(200c) COLIN: Optimization Infrastructure for Hybrid Algorithms | AIChE

(200c) COLIN: Optimization Infrastructure for Hybrid Algorithms

Authors 

Hart, W. E. - Presenter, Sandia National Laboratories


While the optimization practitioner has a large library of optimization algorithms and approaches at their disposal, there are many challenging optimization problems (notably large-scale non-convex optimization and non-convex multi-objective optimization) that can not be reliably addressed by a single deterministic approach.  In these cases, an alternative approach is to turn to stochastic search routines like simulated annealing and genetic algorithms.  Past work has shown that it is possible to significantly improve the performance of these stochastic search routines by hybridizing these routines with local search capabilities in both structured [1] and unstructured [2] arrangements. However, the construction of these hybrid systems is a tedious and ad hoc process.

In this presentation, we present COLIN, a Common Optimization Library INterface for general optimization problems.  COLIN differs from other integrated optimization platforms (e.g., DAKOTA, GAMS, or AMPL) in that it does not require client problems and optimization algorithms to adhere to a strict (nominally MINLP) interface.  Instead, COLIN allows each problem and algorithm to implement only the interface that they directly support, using native data types of their choosing.  COLIN then provides the necessary functionality to dynamically resolve and transform both data types and entire problem representations as necessary to enable seamless communication between the problem and solver.  Similar transformations leverage concepts from Polymorphic Optimization [3] to support a global multi-solver, multi-problem annotated solution repository.  This flexible interface allows COLIN to support the rapid development and evaluation of structured and unstructured hybrid optimization algorithms.

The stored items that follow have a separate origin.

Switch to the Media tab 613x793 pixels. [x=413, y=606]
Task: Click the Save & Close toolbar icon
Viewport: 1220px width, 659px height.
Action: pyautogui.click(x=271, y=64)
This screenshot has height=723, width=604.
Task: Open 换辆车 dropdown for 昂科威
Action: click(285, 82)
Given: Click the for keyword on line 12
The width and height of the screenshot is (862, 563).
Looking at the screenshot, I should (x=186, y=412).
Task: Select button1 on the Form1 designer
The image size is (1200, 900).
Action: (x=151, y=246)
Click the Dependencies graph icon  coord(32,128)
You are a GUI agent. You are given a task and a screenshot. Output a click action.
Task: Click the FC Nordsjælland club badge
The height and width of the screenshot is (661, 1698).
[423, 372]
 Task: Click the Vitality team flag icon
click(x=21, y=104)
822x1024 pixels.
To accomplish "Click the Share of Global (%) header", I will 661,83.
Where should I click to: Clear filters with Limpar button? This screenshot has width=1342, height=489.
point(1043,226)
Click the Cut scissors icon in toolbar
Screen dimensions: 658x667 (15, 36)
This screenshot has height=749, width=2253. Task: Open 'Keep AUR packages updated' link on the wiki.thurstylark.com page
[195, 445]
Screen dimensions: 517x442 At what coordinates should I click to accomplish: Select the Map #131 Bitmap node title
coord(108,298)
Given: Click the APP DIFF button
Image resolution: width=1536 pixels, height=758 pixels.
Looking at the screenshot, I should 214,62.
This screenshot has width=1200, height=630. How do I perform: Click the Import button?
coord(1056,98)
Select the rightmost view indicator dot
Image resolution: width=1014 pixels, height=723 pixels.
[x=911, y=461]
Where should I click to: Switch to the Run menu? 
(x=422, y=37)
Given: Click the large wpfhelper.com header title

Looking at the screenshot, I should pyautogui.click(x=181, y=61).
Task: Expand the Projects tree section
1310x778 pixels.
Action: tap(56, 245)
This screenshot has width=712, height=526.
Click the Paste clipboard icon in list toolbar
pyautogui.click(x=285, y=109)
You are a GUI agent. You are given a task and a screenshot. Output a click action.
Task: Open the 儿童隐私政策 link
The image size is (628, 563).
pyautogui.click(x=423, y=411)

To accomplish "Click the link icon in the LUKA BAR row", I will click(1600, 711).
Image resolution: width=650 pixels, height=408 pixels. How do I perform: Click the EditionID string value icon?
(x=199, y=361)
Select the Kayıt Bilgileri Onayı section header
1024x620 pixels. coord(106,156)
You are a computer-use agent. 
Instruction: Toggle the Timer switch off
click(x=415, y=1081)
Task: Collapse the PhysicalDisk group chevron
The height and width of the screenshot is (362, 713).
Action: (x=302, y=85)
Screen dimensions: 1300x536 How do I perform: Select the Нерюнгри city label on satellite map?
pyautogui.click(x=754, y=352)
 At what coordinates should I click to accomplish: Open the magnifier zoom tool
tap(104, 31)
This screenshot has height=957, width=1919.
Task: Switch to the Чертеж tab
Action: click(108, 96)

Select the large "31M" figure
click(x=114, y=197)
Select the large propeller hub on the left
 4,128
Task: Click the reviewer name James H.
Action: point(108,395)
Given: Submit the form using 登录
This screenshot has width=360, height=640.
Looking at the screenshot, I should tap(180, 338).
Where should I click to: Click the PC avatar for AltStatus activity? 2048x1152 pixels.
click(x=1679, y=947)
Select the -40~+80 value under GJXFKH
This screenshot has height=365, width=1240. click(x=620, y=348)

[1] W.E. Hart and R.K. Belew. Optimization with genetic algorithm hybrids that use local search. In R.K. Belew and M. Mitchell, editors, Adaptive Individuals in Evolving Populations: Models and Algorithms, volume 26 of Santa Fe Institute studies in the science of complexity, pages 483-496. Addison-Wesley, 1996.

[2] J.D. Siirola, S. Hauan, and A.W. Westerberg. Computing Pareto fronts using distributed agents. Computers & Chemical Engineering, 29(1):113-126, 2004.

[3] J.D. Siirola and S. Hauan. Polymorphic Optimization. Computers & Chemical Engineering, 31(10):1312-1325, 2007.